Write out every line of the listing below word for word, leaving out the pictures.

(Target pointing data)

-*-*-

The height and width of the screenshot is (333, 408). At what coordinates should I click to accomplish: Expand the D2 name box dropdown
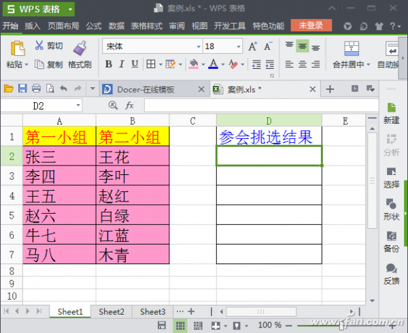(x=78, y=106)
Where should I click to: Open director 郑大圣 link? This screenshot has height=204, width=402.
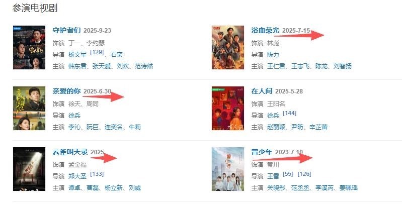77,176
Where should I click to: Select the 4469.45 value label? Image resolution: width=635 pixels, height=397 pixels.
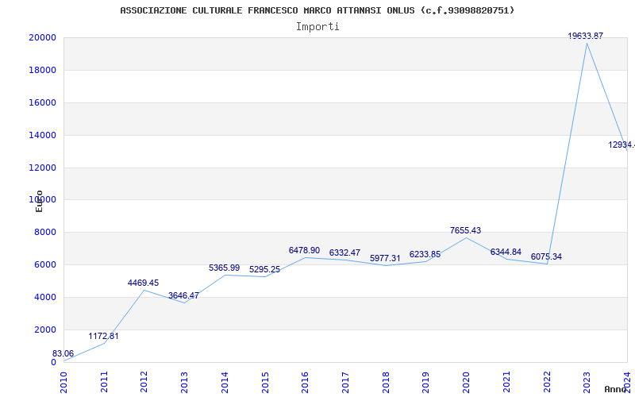143,283
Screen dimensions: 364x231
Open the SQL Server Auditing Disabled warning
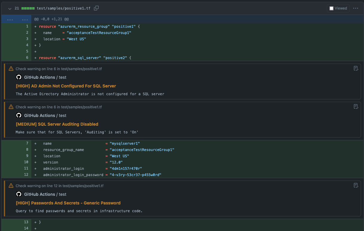tap(58, 124)
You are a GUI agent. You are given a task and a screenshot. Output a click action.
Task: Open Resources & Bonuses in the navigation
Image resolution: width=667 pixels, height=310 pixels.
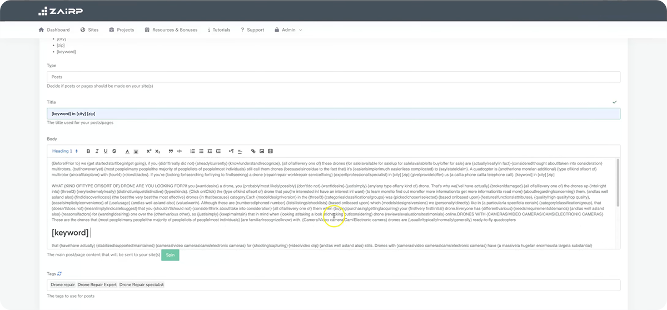[171, 30]
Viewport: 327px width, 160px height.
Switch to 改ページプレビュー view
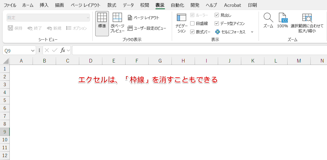[x=117, y=23]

-*-*-

**Answer to the problem:**
The height and width of the screenshot is (333, 408). At what coordinates should I click to accomplish: Expand the D2 name box dropdown
(x=78, y=106)
Where should I click to: Open director 郑大圣 link? This screenshot has height=204, width=402.
77,176
Where should I click to: Select the 4469.45 value label? Image resolution: width=635 pixels, height=397 pixels.
143,283
Screen dimensions: 364x231
Open the SQL Server Auditing Disabled warning
tap(58, 124)
You are a GUI agent. You are given a task and a screenshot. Output a click action.
Task: Open Resources & Bonuses in the navigation
Image resolution: width=667 pixels, height=310 pixels.
[171, 30]
Viewport: 327px width, 160px height.
Switch to 改ページプレビュー view
[x=117, y=23]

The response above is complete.